Kiki's fight to gain the whole territory in the house...

Kiki’s daily routine starts at 7.30 am as she stands at my door waiting to leave the room

Our house is divided into two cat territories. The first is mom’s room that is solely controlled by cross-eyed Poppy. And the second is my room (of course!) that is shared between three cats: Fat Mansoor, Duja the Siren and Little-Miss-Terror Kiki.

For years, Kiki had been fighting to gain the whole of the territory to no avail. The main spot (the bed) is shared between the two male cats, who due to their seniority had reached a long-time agreement on which spot to sleep on.

Kiki tried more than once to invade the bed and get her own spot, to be either howled at by Duja or slapped back to the floor by Fat Mansoor. Sulking at her defeat, she’d climb the ironing board and wait for the right time to strike back but soon forgets about it and doze off instead.

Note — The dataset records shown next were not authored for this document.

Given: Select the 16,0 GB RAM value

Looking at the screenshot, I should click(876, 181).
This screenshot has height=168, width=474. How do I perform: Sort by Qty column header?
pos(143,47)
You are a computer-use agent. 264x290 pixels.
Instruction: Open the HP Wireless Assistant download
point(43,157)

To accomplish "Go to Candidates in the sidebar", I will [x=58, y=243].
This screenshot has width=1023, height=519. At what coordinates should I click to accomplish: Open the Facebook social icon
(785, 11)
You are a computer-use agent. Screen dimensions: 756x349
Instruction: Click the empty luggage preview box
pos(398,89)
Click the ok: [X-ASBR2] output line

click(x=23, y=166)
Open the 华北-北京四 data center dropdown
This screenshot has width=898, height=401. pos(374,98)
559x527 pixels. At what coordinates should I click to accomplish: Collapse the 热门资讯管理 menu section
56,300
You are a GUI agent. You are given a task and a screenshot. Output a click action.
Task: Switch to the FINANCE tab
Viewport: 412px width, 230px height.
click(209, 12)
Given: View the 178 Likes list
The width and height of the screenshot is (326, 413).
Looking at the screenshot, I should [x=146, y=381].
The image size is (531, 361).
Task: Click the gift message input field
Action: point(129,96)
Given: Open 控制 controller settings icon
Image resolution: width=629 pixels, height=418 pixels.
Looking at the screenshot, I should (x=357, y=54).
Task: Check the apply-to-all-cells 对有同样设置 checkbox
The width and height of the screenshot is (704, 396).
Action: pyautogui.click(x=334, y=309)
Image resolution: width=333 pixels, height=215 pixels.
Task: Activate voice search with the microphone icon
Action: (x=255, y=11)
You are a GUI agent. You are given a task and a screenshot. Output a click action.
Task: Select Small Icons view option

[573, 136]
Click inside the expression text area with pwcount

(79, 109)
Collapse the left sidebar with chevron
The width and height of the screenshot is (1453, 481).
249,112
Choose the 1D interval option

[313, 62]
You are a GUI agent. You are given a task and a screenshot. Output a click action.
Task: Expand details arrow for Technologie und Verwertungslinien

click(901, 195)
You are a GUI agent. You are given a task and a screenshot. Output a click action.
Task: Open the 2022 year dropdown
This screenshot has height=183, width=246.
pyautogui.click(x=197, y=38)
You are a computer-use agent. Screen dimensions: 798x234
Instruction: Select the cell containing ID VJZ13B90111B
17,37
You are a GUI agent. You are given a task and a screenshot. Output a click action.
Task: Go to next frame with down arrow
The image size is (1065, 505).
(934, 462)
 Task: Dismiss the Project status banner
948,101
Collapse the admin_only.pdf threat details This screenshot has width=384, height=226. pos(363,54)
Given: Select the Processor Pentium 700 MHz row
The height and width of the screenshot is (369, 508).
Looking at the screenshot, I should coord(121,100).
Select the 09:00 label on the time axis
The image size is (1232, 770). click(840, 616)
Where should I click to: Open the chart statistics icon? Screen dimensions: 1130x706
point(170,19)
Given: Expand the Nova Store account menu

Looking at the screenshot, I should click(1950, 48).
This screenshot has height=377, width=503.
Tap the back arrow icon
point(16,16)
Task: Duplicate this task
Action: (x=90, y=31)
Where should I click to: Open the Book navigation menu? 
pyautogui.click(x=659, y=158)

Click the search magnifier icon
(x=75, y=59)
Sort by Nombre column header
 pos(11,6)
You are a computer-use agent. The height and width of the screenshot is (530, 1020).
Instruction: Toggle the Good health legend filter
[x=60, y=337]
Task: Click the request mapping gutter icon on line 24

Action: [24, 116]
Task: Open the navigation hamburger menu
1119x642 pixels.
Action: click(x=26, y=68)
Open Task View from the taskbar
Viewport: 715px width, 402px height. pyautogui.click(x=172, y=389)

Although she has no luck in gaining her own territory (yet), Kiki managed to control the whole house during the pandemic.

Kiki’s daily routine starts at 7.30 am as she stands at my door waiting to leave the room. Pushing her aside, I close the door tightly behind me and seek one-eyed Sinan - her favourite victim - to throw outside before unleashing the blind Minotaur.

When it’s too hot, Sinan stupidly opts to get back inside to be chased around the house by Kiki who’d easily sniff out his hiding spot. While running around the house like Theseus in the labyrinth, we try saving Sinan by running after both and shouting instructions like Ariadne: “Here Sinan! I’ll open the door for you!”.

When Sinan is outside in safety, Kiki starts her morning rounds by visiting each room in the house, meowing back at anyone wishing her a good morning. Then she’ll head to the enemy’s territory - mom’s room - to check on Poppy.

Poppy would be nesting on the shelves outside the room as she rarely spends the night in her territory, preferring the living room where she could pick fights with Sinan (Poor Sinan Indeed!).

Like a trained wolf, Kiki would sniff the air to locate Poppy and manage to find her whether she’s hiding in Mom’s room or sitting dead silent on the shelves. This would be the auspicious time to mark her territory by spraying nearby the door, communicating to Poppy not to get too comfy in her own territory as there are future invasion plans cooking.

The funny thing is although Poppy is twice Kiki’s size and can see, she’s so terrified of her that she refuses to leave mom’s room without an escort. Whenever Poppy wants to use the toilet outside or go to the balcony, she’ll pat Mom’s hand and follow her outside, turning her head right and left to make sure that Kiki is not around.

Kiki spends the rest of the morning loitering around the house, rolling over sunny spots on the balcony’s floor, listening carefully to words exchanged across the neighborhood, sniffing the air by mid-day to guess today’s special (Sunday’s fried beef liver is her favourite. She sticks to dad while he has his lunch in order to be fed). When I go out, Kiki would sit on the stairs waiting for me (not out of love of course but to be fed the minute I walk in. We’re talking about pragmatic cats here not sentimental dogs!).

Once the clock strikes 1.30 p.m., it’s time to lock her back in my room and let Sinan inside. Now the indoor cats could sigh in relief as peace and quiet reigns home again. Happy 3rd birthday to my Little Blind Bully!